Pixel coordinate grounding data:
++++++
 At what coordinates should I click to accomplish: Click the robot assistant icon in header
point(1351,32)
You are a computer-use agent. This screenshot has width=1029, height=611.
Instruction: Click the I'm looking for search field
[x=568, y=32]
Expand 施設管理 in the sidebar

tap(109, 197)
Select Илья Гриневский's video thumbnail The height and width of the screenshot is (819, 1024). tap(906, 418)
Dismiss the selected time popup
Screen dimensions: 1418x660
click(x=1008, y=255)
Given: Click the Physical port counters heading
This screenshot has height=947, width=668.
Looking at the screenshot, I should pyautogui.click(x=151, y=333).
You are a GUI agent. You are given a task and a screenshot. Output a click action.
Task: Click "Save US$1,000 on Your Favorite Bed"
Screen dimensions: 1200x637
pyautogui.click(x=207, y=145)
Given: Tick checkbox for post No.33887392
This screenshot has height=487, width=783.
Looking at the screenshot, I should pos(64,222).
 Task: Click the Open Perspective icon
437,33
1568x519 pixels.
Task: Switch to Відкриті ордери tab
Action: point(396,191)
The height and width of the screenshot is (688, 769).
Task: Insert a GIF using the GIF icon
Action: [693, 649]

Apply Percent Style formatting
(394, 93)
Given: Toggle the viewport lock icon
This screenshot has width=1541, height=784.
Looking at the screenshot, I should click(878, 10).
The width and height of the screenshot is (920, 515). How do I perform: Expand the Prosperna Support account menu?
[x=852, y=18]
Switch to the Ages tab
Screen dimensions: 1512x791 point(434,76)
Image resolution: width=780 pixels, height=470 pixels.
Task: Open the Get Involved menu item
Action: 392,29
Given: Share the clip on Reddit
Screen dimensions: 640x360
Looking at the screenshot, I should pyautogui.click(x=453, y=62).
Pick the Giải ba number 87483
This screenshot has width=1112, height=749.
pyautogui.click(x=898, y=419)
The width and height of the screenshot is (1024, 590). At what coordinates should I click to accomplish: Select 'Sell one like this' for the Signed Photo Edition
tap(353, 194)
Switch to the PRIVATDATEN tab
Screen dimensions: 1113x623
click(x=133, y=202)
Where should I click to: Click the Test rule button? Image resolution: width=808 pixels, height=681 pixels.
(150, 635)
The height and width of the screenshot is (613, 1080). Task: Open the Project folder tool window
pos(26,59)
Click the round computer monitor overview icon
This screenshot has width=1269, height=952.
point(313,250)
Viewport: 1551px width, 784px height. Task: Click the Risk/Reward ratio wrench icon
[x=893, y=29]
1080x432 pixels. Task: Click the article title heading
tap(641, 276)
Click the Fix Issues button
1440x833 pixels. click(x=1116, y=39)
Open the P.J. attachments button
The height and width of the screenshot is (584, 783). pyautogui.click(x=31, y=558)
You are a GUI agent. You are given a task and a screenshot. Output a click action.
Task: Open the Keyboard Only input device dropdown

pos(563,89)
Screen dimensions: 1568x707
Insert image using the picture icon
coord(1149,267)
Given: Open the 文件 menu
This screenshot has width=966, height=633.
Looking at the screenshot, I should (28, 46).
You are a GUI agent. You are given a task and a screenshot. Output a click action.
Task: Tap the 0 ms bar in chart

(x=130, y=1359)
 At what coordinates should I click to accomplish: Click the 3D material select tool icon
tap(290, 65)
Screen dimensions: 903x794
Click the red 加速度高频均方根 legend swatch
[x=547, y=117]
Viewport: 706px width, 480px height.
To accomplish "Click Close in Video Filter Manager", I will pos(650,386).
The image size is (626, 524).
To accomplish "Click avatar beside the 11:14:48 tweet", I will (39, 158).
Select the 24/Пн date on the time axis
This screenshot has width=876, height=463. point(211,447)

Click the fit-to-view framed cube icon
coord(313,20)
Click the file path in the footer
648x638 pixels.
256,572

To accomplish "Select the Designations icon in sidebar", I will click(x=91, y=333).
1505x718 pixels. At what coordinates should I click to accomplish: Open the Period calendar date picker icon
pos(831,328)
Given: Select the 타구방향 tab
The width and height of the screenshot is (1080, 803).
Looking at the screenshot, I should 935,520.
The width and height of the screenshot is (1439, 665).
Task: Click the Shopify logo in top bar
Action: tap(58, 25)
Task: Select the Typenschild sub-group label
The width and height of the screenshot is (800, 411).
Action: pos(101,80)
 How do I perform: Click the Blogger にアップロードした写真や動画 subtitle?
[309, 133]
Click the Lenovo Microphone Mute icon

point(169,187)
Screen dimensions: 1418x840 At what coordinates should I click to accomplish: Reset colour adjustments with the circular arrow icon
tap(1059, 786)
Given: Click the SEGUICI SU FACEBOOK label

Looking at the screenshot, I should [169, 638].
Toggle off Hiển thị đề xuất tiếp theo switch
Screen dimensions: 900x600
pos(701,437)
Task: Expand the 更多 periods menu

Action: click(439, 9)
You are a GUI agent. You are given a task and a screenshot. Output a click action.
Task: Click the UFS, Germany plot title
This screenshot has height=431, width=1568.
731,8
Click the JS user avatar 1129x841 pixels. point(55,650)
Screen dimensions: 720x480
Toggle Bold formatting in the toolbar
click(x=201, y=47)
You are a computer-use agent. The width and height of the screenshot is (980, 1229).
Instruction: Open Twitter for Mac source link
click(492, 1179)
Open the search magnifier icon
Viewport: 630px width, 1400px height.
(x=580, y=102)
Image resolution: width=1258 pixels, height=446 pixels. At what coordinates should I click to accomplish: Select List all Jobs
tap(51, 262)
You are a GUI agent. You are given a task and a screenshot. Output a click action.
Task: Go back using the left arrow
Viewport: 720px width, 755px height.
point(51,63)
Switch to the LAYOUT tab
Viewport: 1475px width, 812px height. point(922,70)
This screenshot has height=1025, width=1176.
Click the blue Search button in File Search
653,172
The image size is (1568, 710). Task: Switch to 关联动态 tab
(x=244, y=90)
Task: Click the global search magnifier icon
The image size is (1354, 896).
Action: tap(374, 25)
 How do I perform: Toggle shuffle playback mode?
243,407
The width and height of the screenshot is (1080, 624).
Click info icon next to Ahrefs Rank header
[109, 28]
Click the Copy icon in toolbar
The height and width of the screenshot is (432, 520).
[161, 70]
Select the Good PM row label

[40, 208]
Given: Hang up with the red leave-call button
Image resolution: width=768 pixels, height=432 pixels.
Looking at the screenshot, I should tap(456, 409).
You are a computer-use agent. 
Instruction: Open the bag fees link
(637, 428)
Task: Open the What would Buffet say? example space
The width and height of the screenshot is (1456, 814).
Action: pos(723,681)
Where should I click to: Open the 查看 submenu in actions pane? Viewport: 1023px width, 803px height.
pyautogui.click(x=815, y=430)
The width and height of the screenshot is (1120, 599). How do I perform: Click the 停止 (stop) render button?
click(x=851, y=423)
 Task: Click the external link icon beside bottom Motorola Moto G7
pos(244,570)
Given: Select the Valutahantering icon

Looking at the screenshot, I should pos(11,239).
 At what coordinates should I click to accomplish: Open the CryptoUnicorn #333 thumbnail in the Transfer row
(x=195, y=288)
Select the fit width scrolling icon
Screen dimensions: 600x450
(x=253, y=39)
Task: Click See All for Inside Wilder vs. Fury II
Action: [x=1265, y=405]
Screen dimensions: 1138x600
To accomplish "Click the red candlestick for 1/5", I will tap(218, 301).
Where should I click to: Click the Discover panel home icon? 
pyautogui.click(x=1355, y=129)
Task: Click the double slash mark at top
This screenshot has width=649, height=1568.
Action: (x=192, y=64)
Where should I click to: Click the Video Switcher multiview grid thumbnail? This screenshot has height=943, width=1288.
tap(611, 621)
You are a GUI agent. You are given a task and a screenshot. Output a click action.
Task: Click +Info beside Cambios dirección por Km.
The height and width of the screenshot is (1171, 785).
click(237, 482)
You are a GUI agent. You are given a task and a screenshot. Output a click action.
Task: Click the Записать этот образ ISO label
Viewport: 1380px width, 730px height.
++++++
» Activity: From the data above, copy out every line with the string "will" in it.

» Completed exercise:
To accomplish "Click Close in Video Filter Manager", I will pos(650,386).
To accomplish "Click avatar beside the 11:14:48 tweet", I will (39, 158).
To accomplish "Select the Designations icon in sidebar", I will click(x=91, y=333).
To accomplish "Click the red candlestick for 1/5", I will tap(218, 301).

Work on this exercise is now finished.